Senner explained that the procedure is a standard solo surgery laparoscopic robot assisted sleeve gastrectomy with autonomous lever retractor, with helps to improve the ergonomic work, increases the efficiency of work and the concentration capacity during surgery.
“For the resection, we use a gastroscope which enables an endoview inside of stomach to assist, calibration and control the cut line during the procedure,” he said. “The gastroscope also aids the diagnostic treatment of bleeding after resection, providing very good views in case of His angle high position and a good view of the end of sleeve in cases of high position of His angle.”
Senner and his team begin the resection after intravenous Buscopan 1-2 amp. They choose the staple size (yellow, green, blue) after relaxation of the stomach wall to have a perfect adaptation staple size and stomach wall thickness sise (to avoid hanging and leakage). They perform partial or total omentectomy before preparation of the stomach and before stapling (if is necesary depending on anatomical considerations such as fat content, high position of His angle, size of the abdominal cavity, the low rib position and enlarged liver). An omentectomy is also performed for patients presenting with a difficult anatomical demarcation, and to improve the technical and anatomical conditions facilitating an easier resection and avoiding organ injury.
The patient is also put under controlled (assisted) apnoea via anesthesia for four to six minutes to get more space under the diaphragm (reducing movement amplitude) for the last difficult step of the resection
Senner uses a special staple technique to avoid the shifting phenomenon and uses linear/constant compression on the cut line for improved delimitation of crossing points along the cut line and a lower leakage risk.
There are several complications that can occur during the surgery including difficult placement of the trocar, usually a consequence of a big abdominal wall or low rib position. These can be resolved with the use of an additional trocar or adopting an atypical position.
Senner also warned against hanging from staple in the stomach wall during the cut procedure, which he claimed was “a very dangerous situation and presents a very high risk of leakage”
The group report a post-surgery complication rate of 6%, including 2% bleeding rate, 2% leakage rate and 2% of cases which were postponed due to liver damage (patients received BMI conversion therapy, gastric balloon).

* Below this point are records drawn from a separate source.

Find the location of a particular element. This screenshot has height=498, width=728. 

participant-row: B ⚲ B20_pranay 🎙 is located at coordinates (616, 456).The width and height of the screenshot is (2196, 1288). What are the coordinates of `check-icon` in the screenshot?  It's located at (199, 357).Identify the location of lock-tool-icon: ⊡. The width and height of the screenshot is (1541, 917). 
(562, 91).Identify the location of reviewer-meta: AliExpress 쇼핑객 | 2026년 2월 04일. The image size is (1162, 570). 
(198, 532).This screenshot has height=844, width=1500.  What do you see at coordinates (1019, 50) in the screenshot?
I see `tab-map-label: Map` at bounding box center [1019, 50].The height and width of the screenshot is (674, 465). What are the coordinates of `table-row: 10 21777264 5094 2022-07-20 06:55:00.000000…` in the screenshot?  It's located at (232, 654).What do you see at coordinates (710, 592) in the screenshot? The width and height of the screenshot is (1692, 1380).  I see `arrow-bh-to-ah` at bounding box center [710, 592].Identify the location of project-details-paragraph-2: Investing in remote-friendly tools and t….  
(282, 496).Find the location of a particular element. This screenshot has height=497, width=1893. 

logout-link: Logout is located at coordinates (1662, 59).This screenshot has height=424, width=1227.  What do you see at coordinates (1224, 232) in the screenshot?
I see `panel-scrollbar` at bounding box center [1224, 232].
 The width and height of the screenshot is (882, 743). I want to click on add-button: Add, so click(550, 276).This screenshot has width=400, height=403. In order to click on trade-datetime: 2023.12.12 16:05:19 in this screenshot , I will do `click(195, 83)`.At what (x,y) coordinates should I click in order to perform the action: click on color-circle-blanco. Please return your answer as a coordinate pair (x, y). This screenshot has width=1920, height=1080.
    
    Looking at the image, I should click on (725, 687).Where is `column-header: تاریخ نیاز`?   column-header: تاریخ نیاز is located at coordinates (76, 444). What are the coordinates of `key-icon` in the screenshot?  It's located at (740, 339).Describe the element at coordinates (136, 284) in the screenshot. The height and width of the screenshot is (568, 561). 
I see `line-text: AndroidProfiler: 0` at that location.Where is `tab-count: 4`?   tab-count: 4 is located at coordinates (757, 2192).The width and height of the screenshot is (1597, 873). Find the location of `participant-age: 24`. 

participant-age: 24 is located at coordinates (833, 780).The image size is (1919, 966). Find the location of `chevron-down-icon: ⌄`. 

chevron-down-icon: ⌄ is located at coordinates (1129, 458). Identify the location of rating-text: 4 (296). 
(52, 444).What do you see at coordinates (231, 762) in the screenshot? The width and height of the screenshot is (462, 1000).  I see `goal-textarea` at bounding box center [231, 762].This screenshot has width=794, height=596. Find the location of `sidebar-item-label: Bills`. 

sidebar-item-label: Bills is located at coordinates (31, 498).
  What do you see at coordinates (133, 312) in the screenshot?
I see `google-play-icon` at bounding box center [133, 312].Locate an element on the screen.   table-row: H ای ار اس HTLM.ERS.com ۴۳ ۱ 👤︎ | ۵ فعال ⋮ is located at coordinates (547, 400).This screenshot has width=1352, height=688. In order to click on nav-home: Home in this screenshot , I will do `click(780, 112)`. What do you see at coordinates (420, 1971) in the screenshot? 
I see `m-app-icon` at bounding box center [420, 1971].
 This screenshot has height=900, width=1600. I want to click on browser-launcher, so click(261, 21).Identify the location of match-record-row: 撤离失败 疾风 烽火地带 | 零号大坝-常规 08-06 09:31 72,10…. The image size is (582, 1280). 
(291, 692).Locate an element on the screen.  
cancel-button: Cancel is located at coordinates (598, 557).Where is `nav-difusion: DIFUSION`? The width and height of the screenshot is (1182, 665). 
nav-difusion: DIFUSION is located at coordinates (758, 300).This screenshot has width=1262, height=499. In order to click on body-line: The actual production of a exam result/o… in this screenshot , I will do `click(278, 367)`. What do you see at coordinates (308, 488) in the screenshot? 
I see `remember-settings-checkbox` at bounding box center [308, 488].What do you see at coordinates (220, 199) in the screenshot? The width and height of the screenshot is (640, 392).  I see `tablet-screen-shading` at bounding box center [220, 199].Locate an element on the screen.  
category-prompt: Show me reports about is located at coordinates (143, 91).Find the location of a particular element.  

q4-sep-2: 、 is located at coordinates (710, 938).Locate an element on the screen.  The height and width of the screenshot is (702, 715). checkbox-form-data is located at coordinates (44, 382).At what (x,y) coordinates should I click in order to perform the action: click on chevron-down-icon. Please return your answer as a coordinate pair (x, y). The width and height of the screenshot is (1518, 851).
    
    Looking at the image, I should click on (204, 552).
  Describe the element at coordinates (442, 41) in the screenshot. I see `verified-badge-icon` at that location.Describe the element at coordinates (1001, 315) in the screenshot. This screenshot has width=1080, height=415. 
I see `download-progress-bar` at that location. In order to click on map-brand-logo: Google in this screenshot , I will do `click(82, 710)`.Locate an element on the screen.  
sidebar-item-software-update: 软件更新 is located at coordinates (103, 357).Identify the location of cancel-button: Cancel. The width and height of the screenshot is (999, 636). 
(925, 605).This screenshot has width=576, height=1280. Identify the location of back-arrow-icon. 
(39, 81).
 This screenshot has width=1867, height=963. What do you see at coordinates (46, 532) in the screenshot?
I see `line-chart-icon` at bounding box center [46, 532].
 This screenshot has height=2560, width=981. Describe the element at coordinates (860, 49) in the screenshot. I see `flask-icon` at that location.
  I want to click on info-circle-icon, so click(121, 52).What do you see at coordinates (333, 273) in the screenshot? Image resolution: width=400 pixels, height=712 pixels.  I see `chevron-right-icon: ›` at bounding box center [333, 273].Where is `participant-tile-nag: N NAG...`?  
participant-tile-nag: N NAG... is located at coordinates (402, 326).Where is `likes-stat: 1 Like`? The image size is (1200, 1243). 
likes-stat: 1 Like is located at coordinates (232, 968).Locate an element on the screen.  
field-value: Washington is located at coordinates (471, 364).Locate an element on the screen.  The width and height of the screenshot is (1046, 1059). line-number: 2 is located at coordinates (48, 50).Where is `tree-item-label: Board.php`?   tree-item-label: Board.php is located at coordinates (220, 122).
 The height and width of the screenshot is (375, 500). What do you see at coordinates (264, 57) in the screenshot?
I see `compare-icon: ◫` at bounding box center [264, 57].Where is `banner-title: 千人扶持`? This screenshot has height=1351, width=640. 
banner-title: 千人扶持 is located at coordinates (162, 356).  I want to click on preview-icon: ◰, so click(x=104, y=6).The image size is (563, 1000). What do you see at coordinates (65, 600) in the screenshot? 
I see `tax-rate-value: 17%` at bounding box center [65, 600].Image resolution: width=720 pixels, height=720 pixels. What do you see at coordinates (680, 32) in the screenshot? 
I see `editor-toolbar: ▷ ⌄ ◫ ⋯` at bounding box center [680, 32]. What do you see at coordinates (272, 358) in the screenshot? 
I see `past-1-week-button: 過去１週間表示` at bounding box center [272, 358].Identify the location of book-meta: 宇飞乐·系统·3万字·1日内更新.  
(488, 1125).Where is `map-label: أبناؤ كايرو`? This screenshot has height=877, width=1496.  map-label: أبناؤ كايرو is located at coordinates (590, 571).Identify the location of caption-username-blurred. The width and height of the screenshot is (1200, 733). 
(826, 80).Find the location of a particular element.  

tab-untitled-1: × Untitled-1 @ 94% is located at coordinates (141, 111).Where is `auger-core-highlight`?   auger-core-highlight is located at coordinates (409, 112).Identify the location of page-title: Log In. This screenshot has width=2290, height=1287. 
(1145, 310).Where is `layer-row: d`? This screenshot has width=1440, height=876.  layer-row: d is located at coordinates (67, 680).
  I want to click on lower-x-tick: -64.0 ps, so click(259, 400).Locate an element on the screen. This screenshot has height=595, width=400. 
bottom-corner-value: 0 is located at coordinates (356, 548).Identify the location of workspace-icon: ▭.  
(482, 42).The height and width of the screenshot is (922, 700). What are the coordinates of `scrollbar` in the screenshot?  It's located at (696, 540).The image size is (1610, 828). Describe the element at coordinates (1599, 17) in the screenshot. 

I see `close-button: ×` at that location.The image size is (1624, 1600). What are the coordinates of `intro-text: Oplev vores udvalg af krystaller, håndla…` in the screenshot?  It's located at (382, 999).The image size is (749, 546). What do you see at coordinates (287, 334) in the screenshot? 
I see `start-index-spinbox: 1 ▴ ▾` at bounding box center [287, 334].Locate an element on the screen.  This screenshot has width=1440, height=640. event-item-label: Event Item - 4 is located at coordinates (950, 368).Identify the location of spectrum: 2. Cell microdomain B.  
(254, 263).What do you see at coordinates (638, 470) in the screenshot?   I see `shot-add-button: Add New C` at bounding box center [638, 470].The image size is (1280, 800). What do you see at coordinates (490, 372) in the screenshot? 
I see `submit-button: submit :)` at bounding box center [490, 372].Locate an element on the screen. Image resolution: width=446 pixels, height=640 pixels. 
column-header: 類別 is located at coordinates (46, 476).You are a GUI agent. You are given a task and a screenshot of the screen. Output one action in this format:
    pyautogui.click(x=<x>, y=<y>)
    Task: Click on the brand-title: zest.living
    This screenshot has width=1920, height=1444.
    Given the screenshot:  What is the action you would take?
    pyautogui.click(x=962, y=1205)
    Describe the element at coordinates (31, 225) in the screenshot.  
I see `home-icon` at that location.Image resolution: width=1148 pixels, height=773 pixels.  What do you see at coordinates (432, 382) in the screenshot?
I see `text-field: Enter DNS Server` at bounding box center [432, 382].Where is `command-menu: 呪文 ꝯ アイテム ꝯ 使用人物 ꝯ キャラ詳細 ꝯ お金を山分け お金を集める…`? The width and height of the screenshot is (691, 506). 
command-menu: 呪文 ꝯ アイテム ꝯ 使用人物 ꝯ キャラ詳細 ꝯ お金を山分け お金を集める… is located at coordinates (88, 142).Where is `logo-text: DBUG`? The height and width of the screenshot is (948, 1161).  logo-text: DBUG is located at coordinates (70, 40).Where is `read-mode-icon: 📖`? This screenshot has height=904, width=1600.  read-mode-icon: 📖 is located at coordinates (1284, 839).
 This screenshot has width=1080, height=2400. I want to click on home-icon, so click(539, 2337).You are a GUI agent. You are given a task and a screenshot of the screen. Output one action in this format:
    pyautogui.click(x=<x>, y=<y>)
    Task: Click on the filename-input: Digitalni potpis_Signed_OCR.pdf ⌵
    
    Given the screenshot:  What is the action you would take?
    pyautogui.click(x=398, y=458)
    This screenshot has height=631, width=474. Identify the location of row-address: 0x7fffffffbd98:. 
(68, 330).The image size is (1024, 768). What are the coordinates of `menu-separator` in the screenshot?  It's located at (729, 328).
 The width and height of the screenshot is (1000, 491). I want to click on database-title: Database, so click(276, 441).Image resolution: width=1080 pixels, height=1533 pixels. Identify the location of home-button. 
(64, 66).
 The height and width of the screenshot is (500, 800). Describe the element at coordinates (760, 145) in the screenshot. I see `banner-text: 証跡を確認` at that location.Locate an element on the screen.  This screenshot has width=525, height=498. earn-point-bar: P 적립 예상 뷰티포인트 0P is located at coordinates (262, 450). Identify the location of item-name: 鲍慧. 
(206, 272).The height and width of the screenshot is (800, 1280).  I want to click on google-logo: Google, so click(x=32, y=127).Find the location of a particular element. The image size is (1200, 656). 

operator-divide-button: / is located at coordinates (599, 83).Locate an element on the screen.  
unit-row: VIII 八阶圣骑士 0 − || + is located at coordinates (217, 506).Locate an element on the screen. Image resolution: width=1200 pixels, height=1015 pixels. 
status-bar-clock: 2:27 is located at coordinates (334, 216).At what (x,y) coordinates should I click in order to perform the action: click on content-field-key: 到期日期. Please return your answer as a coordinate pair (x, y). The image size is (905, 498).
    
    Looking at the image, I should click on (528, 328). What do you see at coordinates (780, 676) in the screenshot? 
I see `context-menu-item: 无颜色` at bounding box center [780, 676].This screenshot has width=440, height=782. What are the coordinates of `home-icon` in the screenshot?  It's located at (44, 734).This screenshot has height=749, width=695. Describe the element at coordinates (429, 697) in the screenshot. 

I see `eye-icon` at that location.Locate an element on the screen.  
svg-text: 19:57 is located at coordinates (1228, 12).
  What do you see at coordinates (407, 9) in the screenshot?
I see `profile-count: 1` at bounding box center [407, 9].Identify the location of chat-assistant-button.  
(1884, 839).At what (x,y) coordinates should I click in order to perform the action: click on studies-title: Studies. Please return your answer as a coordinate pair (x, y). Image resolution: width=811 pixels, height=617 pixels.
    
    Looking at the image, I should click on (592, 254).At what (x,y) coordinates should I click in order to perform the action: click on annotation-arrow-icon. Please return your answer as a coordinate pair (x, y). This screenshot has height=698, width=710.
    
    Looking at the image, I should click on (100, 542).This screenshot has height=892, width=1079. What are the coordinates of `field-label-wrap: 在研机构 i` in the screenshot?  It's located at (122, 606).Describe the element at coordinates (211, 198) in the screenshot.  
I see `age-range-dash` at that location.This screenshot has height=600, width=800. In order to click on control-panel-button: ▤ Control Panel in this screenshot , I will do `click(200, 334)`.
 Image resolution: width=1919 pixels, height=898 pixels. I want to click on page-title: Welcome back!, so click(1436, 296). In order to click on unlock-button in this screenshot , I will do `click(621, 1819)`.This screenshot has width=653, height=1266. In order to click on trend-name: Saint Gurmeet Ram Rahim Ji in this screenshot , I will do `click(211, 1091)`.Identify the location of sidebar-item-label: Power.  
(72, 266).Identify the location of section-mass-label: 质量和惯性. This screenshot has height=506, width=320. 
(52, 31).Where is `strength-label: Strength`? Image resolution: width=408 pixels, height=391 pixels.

Seven per
cent had a pseudo diverticula (in the proximal part of stomach), 30% were symptomatic (reflux, weight increase) and 70% were asymptomatic. The solution was revision surgery recalibration of sleeve stomach, and diverticula resection.
Bleeding was usually on the cut line (sometimes in case of increasing of blood pressure/ bed management of pain after surgery) and four conversions from laparoscopic to open surgery found no evidence of active bleeding.
Leakage was located on the critical point esogastric junction and identified as general peritonitis/sepsis and a switch was made to open surgery. Patents who developed local subfrenic abscess/without sepsis were treated with controlled punction, drainage, stenting/clipping. Five percent of patients were diagnosed during the stay in the hospital between four and six days with an apparent mechanical cause (without general peritonitis) and the remaining 95% of patients were diagnosed after eight to ten days with an apparent ischaemic cause (with peritonitis).
There were no reports of organ injury, assisted respiration or conversions open surgery because difficult anatomical situation.
There were two reported cases of post-incisional hernia. One patient died due to massive cerebral bleeding and a second patient died due to massive pulmonary emboli.
“Robotic LSG improves all enumerated comorbidities and helps our morbidly obese patients achieve a better quality of life with weight reductions of between 40 and 140kgs a year,” concluded Senner. “The procedures also results in a positive change in the character of the patients, as they change their habits their motivation to change becomes more disciplined.”